Salem, who has been living in Cyprus for 20 years, believes the discrimination against Greek Muslims today, 120 years after they were expelled from Crete, is more than a matter of public resentment. It lies at the heart of Greece’s policy towards the Greek diaspora around the world, he argues.
“Around 30 years ago some of our people from Hamidiyah went back to Crete with the deeds for their properties in their hands and asked for their land back. The Greek government refused,” Saleem says. “There was a conversation about us between then-Greek prime minister Andreas Papandreou and then-Syrian president Hafez al Assad. In short, Papandreou did not want us back.”
Saleem does however point out that the Christian residents of Hamidiyah were treated differently. “The Greeks from Hamidiyah are mostly Muslims, but there are some Christians. They were accepted as Greeks,” he says.
Forty-two-year-old construction worker Hassan Amin Ventoragis also comes from Hamidiyah. Unlike the Tarzalaki cousins, he actually managed to visit Crete. He, however, entertains no ideas of moving back there. “I went to Crete, but I felt nothing. Other people say it is our homeland, but I call myself a Syrian,” he says proudly.

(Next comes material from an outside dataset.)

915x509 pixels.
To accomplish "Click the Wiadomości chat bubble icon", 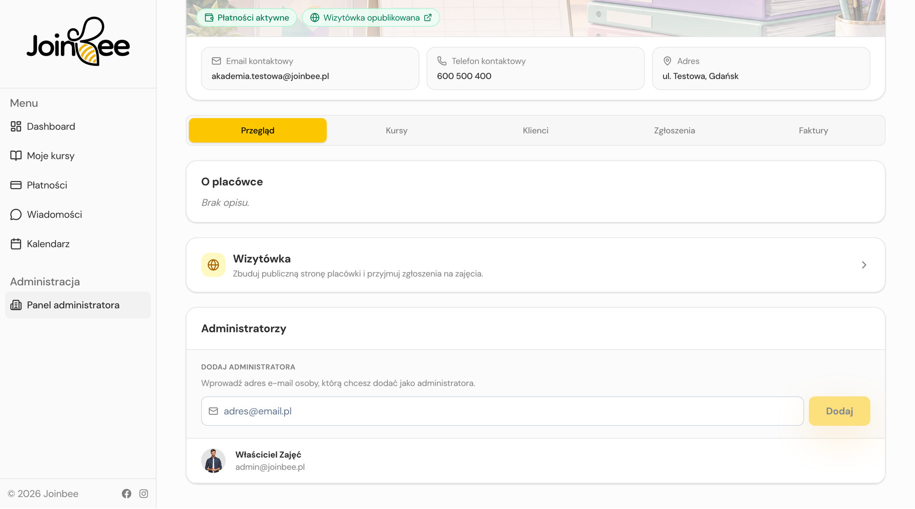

At the same time, Hassan Amin says that since moving to Cyprus over 20 years ago, he has been pushing forward his identity as a Greek for integration purposes. He has had to do this increasingly since the outbreak of the Syrian civil war, which sent a huge wave of refugees to Europe, triggering an anti-immigration backlash.
“When we started trying to take back our properties, the Church ordered these ties to be cut…because it had seized our properties for itself. Suddenly they decided that we were Syrians, & not Greek.”
“We didn’t face so much of a problem as Syrians before the war, but after the war attitudes changed, so we don’t promote our Syrian identity too much,” he admits. “Before the war, the Greek Cypriot authorities gave 200 people from Hamidiyah the right to stay, but nobody who arrived after the war was given this right.”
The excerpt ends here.